Sąd w Symferopolu na Krymie skazał ukraińskiego aktywistę Andrija Kołomijca na 10 lat więzienia. Działacz został oskarżony o próbę zamachu na funkcjonariuszy krymskiej jednostki specjalnej Berkut. Adwokaci skazanego twierdzą, że zarzuty są bezpodstawne.
Ukraińska agencja UNIAN informuje, że Andrij Kołomijec ma trafić do kolonii karnej o zaostrzonym reżimie. Krymscy sędziowie stwierdzili, że w czasie zamieszek na kijowskim Majdanie w grudniu 2014 r.
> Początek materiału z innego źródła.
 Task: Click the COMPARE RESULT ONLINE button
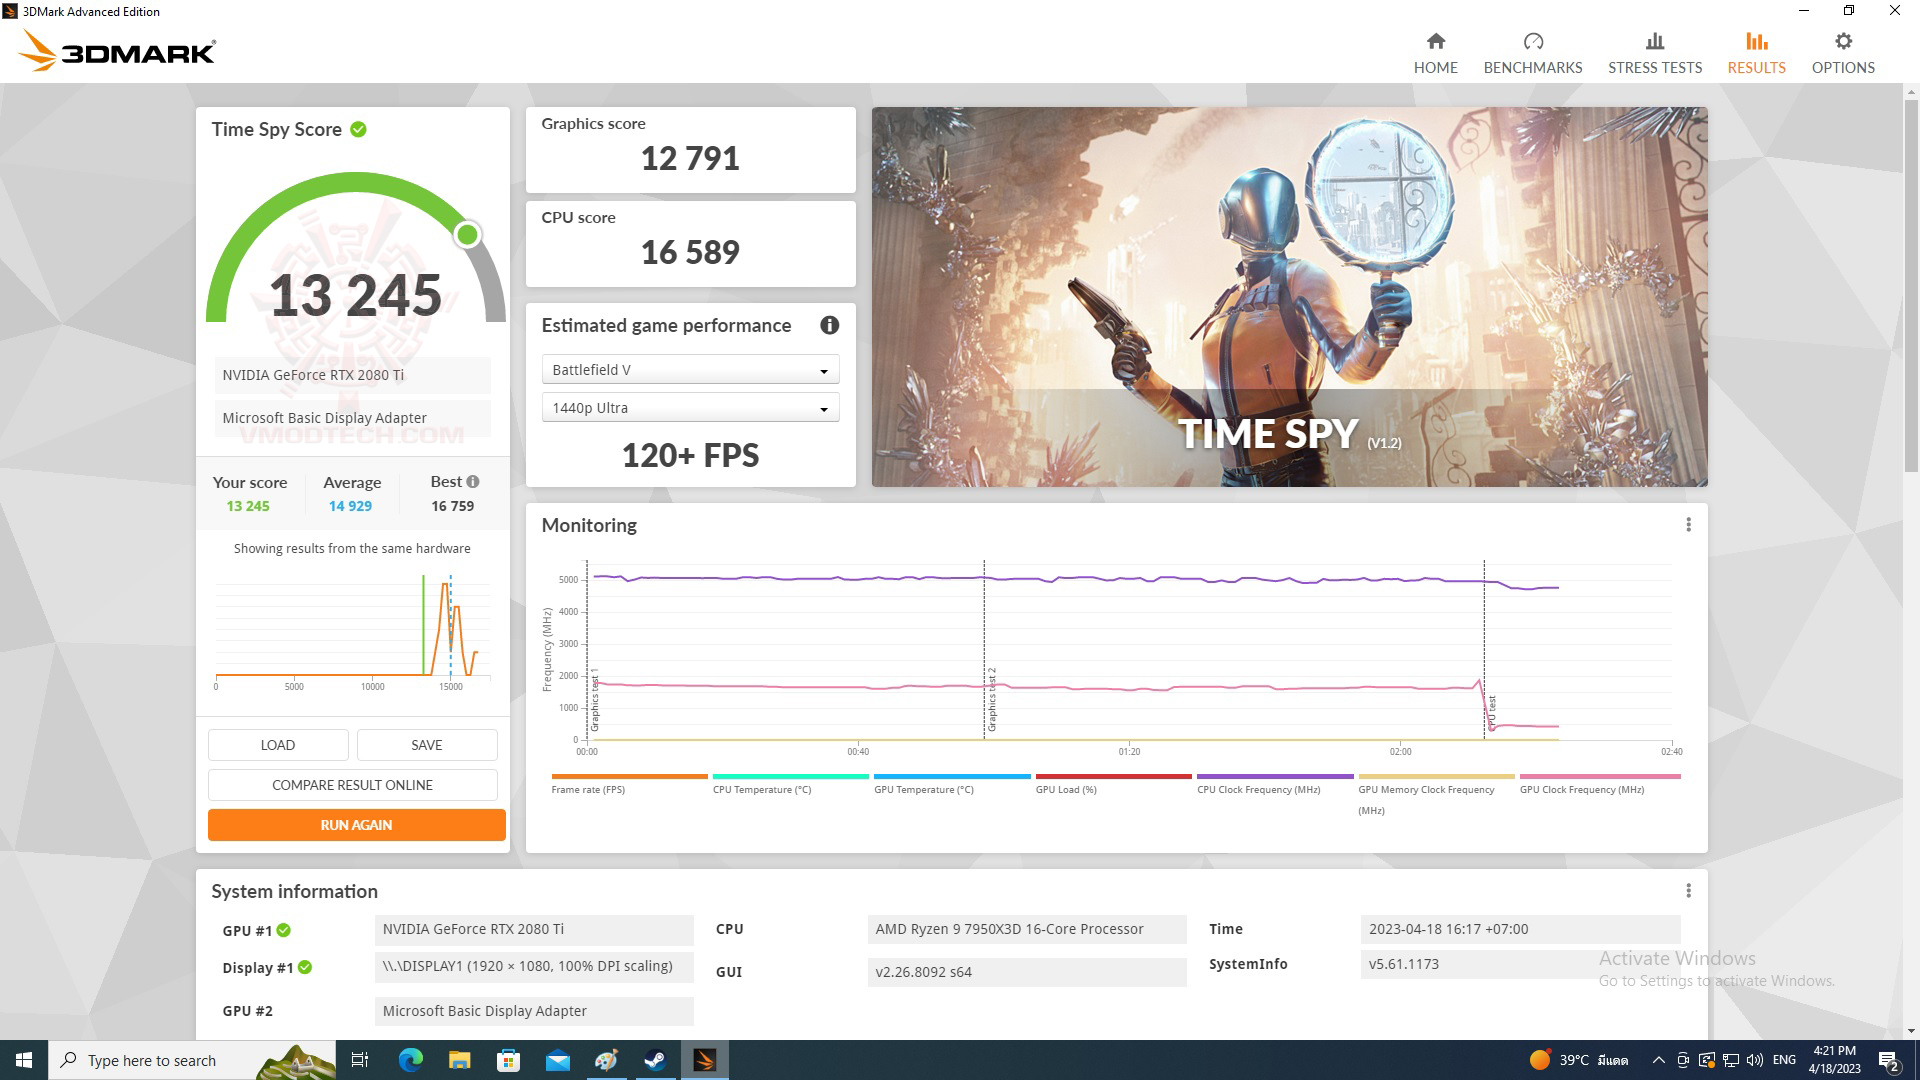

Kołomijec, jako członek Ukraińskiej Powstańczej Armii, dokonał próby zamachu na dwóch funkcjonariuszy krymskiej jednostki milicji Berkut, obrzucając ich butelkami z płynem zapalającym.
Sędziowie orzekli ponadto, że mężczyzna zajmował się przechowywaniem i transportowaniem na dużą skalę roślin zawierających substancje psychoaktywne.
Pobyt w Kabardyno-Bałkarii
Adwokat Kołomijca uważa, że zarzuty są bezpodstawne. Wcześniej informował, że w listopadzie 2014 roku jego klient wyjechał do Kabardyno-Bałkarii w Rosji. Zamieszkał tam z dziewczyną, którą poznał przez internet.
Obrońca skazanego utrzymywał, że w maju 2015 roku Kołomijec został zatrzymany przez funkcjonariuszy rosyjskich służb specjalnych, którzy przetrzymywali i torturowali aktywistę w czasie przesłuchań.
Według słów prawnika służby rosyjskie wywiozły Kołomijca na zaanektowany przez Rosję Krym.